At the beginning of this millennium, Europe faces a serious decline in some of the world’s most important fish stocks, overcapacity and a steady decline in employment in fisheries. We are in the presence of the failure of the economy as a science that seeks the best allocation of resources to meet the needs of men. The increase of discomfort in all spheres of human life in European Union, has dropped into a pit economic proposals based on naive faith. This is due to beliefs that economists themselves have been preoccupied with constructing throughout history, trying to construct a coherent and logical conceptual body. This set of ideas has built instruments that serve the economy to validate itself, but which contribute little or nothing to the desired goal of achieving sustainable development and well-being of the population. One of the fundamental criticisms of the fishing economy from the perspective of environmental problems, which is part of a widely held consensus, is that depletion of fishery resources is not considered as depreciation, understood as consumption of natural capital. In this millennium the community must adopt a new approach towards the economic management of the fishing sector.
Control of fishing activities is insufficient and discriminatory.
European fisheries are at risk, says the International Council for the Exploitation of the Sea (ICES). The population of the schools is no longer within the biological safety limits. The situation is particularly pressing given the fact that the species is facing serious threats. First, the current intensity of catches threatens the sustainability of fisheries. For example, with a price of 600 euros a kilo of eel, it is clear that they generate a commercial greed that could lead to the rapid and complete exhaustion of the current population. Seventy per cent of the annual turnover of professional fishermen on the Basque coast, for example, comes from eels, even though this type of fishing is practiced only for five months a year, from November to March. Secondly, human activity has important impacts on the life cycle of the fish, which has to suffer from the degradation of water quality, the fragmentation of its habitat and the obstruction of its migrations, mainly caused by hydroelectric dams. In addition this migratory fish has now been weakened by Anguilli cola crassus, a parasite inherited unfortunately from the Japanese eel.

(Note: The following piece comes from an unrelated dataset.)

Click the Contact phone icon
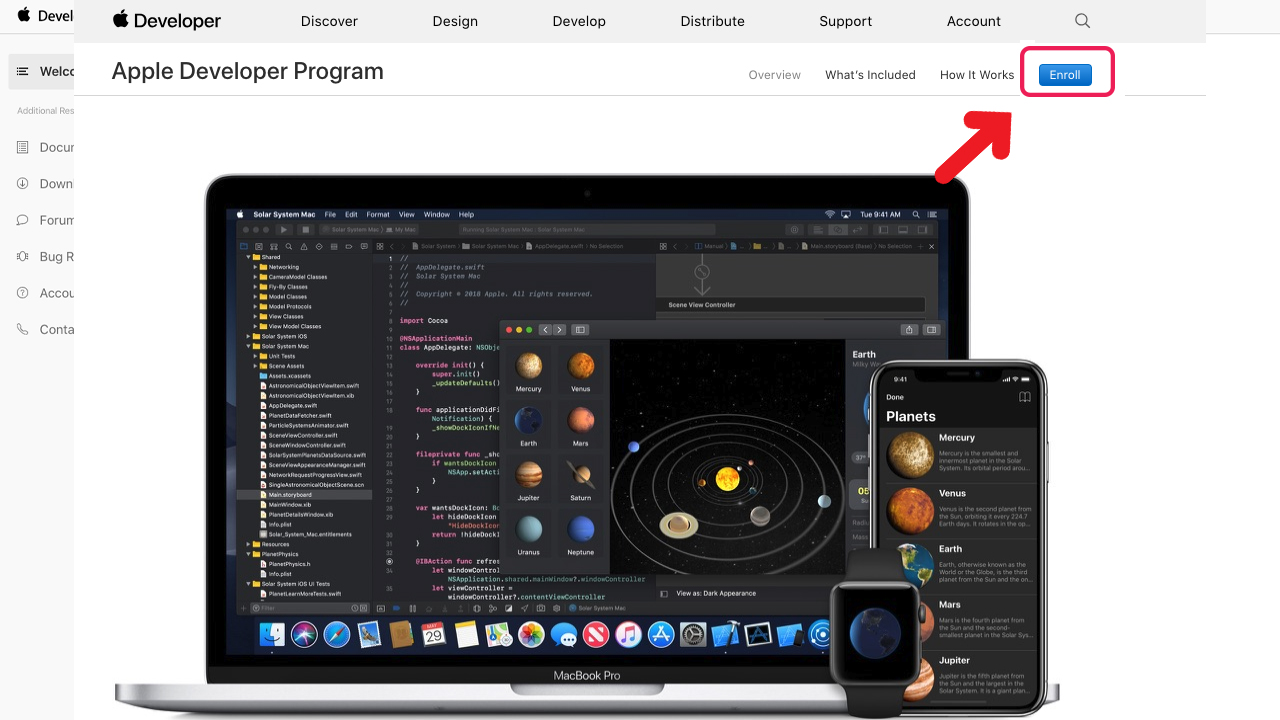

The situation of the cod and hake stocks, the North Sea and the west of Scotland from the Skagerrah strait to the Bay of Biscay is on the verge of collapse. The two species are caught in association with other species, complicating recovery measures by taking into account the activities of other fisheries.
Fishing in France
Fishing in Norway
Fishing in Spain
The schools of Anchoa or bocarte are depleted as a result of the fishing competition between Spain and France. In 1965 80,000 tons of anchovy were fished in the north (Golfo Vizcaya) in the 1990s, about 30,000 were on average, from 2002 to 2004 they were 10,000, and this year 2005 the season ended with 200 tons. The bocarte, which in the world only occurs in the Cadiz area, has a very short life between 3 and 4 years, and also suffers fluctuations due to failures in recruitment, ie new born specimens that survive and are incorporated into the population.
The situation of small pelagic stocks (herring, sprat, mackerel, anchovy, sardine) and species subject to industrial fishing (Norway pout, sandeel) in general has not deteriorated in the last twenty years. The bluefin tuna population is clearly overexploited. Benthic resources (Norway lobster, flatfish) are subject to general economic overexploitation.